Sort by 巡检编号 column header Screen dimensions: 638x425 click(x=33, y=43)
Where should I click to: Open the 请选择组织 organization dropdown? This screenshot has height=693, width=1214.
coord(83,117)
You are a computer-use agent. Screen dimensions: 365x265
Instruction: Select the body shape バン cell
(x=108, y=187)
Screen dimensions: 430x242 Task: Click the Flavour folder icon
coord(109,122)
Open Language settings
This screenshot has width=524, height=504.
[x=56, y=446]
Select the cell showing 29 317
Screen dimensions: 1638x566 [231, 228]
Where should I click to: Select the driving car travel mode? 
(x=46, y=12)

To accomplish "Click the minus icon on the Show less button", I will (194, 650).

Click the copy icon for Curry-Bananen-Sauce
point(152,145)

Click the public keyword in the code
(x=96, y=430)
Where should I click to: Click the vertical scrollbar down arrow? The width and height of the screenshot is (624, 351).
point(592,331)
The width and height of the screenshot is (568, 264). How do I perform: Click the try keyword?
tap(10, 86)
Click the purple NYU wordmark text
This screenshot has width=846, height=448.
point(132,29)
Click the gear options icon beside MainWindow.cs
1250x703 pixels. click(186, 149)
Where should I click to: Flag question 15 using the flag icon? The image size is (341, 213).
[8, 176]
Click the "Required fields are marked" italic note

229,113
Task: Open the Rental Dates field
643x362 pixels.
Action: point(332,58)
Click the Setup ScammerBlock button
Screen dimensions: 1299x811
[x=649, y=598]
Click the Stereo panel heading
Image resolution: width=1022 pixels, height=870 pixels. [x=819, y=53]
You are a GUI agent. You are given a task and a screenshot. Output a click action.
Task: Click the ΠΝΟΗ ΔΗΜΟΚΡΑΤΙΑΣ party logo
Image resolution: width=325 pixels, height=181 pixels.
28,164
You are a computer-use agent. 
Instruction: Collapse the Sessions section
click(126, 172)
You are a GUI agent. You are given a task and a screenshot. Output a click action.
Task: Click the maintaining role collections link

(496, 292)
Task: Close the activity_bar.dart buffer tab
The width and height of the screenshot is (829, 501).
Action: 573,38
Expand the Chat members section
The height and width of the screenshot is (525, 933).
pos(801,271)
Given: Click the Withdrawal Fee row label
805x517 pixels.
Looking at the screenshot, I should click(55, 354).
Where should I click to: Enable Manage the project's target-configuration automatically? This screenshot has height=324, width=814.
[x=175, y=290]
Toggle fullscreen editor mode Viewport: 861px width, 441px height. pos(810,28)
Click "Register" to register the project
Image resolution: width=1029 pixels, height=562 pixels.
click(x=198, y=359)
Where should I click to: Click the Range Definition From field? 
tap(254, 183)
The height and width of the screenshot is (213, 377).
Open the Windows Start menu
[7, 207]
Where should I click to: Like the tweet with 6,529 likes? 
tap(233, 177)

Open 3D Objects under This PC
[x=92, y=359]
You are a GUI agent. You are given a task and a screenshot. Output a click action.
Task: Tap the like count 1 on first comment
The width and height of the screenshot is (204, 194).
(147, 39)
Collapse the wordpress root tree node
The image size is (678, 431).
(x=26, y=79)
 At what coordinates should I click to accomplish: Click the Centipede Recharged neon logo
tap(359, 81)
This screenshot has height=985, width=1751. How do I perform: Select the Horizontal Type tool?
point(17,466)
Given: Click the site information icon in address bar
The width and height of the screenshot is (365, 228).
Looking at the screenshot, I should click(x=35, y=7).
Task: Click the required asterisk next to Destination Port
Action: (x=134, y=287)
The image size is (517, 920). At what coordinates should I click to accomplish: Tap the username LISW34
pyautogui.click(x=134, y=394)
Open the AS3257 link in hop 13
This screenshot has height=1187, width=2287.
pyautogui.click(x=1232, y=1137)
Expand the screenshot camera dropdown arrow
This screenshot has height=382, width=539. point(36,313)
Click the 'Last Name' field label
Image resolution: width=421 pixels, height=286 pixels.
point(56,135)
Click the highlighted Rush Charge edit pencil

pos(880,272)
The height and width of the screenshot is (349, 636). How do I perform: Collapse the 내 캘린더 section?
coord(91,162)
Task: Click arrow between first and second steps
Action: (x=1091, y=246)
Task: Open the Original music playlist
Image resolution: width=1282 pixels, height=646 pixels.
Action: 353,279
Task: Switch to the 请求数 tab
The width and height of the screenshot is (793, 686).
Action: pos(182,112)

- INSTRUCTIONS TO FOLLOW: Can you arrange these lines as a Markdown table with the columns Row and Line, numbering each row and leaving out any blank lines?

- WRITTEN RESPONSE:
| Row | Line |
|---|---|
| 1 | Sort by 巡检编号 column header Screen dimensions: 638x425 click(x=33, y=43) |
| 2 | Where should I click to: Open the 请选择组织 organization dropdown? This screenshot has height=693, width=1214. |
| 3 | coord(83,117) |
| 4 | You are a computer-use agent. Screen dimensions: 365x265 |
| 5 | Instruction: Select the body shape バン cell |
| 6 | (x=108, y=187) |
| 7 | Screen dimensions: 430x242 Task: Click the Flavour folder icon |
| 8 | coord(109,122) |
| 9 | Open Language settings |
| 10 | This screenshot has width=524, height=504. |
| 11 | [x=56, y=446] |
| 12 | Select the cell showing 29 317 |
| 13 | Screen dimensions: 1638x566 [231, 228] |
| 14 | Where should I click to: Select the driving car travel mode?  |
| 15 | (x=46, y=12) |
| 16 | To accomplish "Click the minus icon on the Show less button", I will (194, 650). |
| 17 | Click the copy icon for Curry-Bananen-Sauce |
| 18 | point(152,145) |
| 19 | Click the public keyword in the code |
| 20 | (x=96, y=430) |
| 21 | Where should I click to: Click the vertical scrollbar down arrow? The width and height of the screenshot is (624, 351). |
| 22 | point(592,331) |
| 23 | The width and height of the screenshot is (568, 264). How do I perform: Click the try keyword? |
| 24 | tap(10, 86) |
| 25 | Click the purple NYU wordmark text |
| 26 | This screenshot has width=846, height=448. |
| 27 | point(132,29) |
| 28 | Click the gear options icon beside MainWindow.cs |
| 29 | 1250x703 pixels. click(186, 149) |
| 30 | Where should I click to: Flag question 15 using the flag icon? The image size is (341, 213). |
| 31 | [8, 176] |
| 32 | Click the "Required fields are marked" italic note |
| 33 | 229,113 |
| 34 | Task: Open the Rental Dates field |
| 35 | 643x362 pixels. |
| 36 | Action: point(332,58) |
| 37 | Click the Setup ScammerBlock button |
| 38 | Screen dimensions: 1299x811 |
| 39 | [x=649, y=598] |
| 40 | Click the Stereo panel heading |
| 41 | Image resolution: width=1022 pixels, height=870 pixels. [x=819, y=53] |
| 42 | You are a GUI agent. You are given a task and a screenshot. Output a click action. |
| 43 | Task: Click the ΠΝΟΗ ΔΗΜΟΚΡΑΤΙΑΣ party logo |
| 44 | Image resolution: width=325 pixels, height=181 pixels. |
| 45 | 28,164 |
| 46 | You are a computer-use agent.  |
| 47 | Instruction: Collapse the Sessions section |
| 48 | click(126, 172) |
| 49 | You are a GUI agent. You are given a task and a screenshot. Output a click action. |
| 50 | Task: Click the maintaining role collections link |
| 51 | (496, 292) |
| 52 | Task: Close the activity_bar.dart buffer tab |
| 53 | The width and height of the screenshot is (829, 501). |
| 54 | Action: 573,38 |
| 55 | Expand the Chat members section |
| 56 | The height and width of the screenshot is (525, 933). |
| 57 | pos(801,271) |
| 58 | Given: Click the Withdrawal Fee row label |
| 59 | 805x517 pixels. |
| 60 | Looking at the screenshot, I should click(55, 354). |
| 61 | Where should I click to: Enable Manage the project's target-configuration automatically? This screenshot has height=324, width=814. |
| 62 | [x=175, y=290] |
| 63 | Toggle fullscreen editor mode Viewport: 861px width, 441px height. pos(810,28) |
| 64 | Click "Register" to register the project |
| 65 | Image resolution: width=1029 pixels, height=562 pixels. |
| 66 | click(x=198, y=359) |
| 67 | Where should I click to: Click the Range Definition From field?  |
| 68 | tap(254, 183) |
| 69 | The height and width of the screenshot is (213, 377). |
| 70 | Open the Windows Start menu |
| 71 | [7, 207] |
| 72 | Where should I click to: Like the tweet with 6,529 likes?  |
| 73 | tap(233, 177) |
| 74 | Open 3D Objects under This PC |
| 75 | [x=92, y=359] |
| 76 | You are a GUI agent. You are given a task and a screenshot. Output a click action. |
| 77 | Task: Tap the like count 1 on first comment |
| 78 | The width and height of the screenshot is (204, 194). |
| 79 | (147, 39) |
| 80 | Collapse the wordpress root tree node |
| 81 | The image size is (678, 431). |
| 82 | (x=26, y=79) |
| 83 |  At what coordinates should I click to accomplish: Click the Centipede Recharged neon logo |
| 84 | tap(359, 81) |
| 85 | This screenshot has height=985, width=1751. How do I perform: Select the Horizontal Type tool? |
| 86 | point(17,466) |
| 87 | Given: Click the site information icon in address bar |
| 88 | The width and height of the screenshot is (365, 228). |
| 89 | Looking at the screenshot, I should click(x=35, y=7). |
| 90 | Task: Click the required asterisk next to Destination Port |
| 91 | Action: (x=134, y=287) |
| 92 | The image size is (517, 920). At what coordinates should I click to accomplish: Tap the username LISW34 |
| 93 | pyautogui.click(x=134, y=394) |
| 94 | Open the AS3257 link in hop 13 |
| 95 | This screenshot has height=1187, width=2287. |
| 96 | pyautogui.click(x=1232, y=1137) |
| 97 | Expand the screenshot camera dropdown arrow |
| 98 | This screenshot has height=382, width=539. point(36,313) |
| 99 | Click the 'Last Name' field label |
| 100 | Image resolution: width=421 pixels, height=286 pixels. |
| 101 | point(56,135) |
| 102 | Click the highlighted Rush Charge edit pencil |
| 103 | pos(880,272) |
| 104 | The height and width of the screenshot is (349, 636). How do I perform: Collapse the 내 캘린더 section? |
| 105 | coord(91,162) |
| 106 | Task: Click arrow between first and second steps |
| 107 | Action: (x=1091, y=246) |
| 108 | Task: Open the Original music playlist |
| 109 | Image resolution: width=1282 pixels, height=646 pixels. |
| 110 | Action: 353,279 |
| 111 | Task: Switch to the 请求数 tab |
| 112 | The width and height of the screenshot is (793, 686). |
| 113 | Action: pos(182,112) |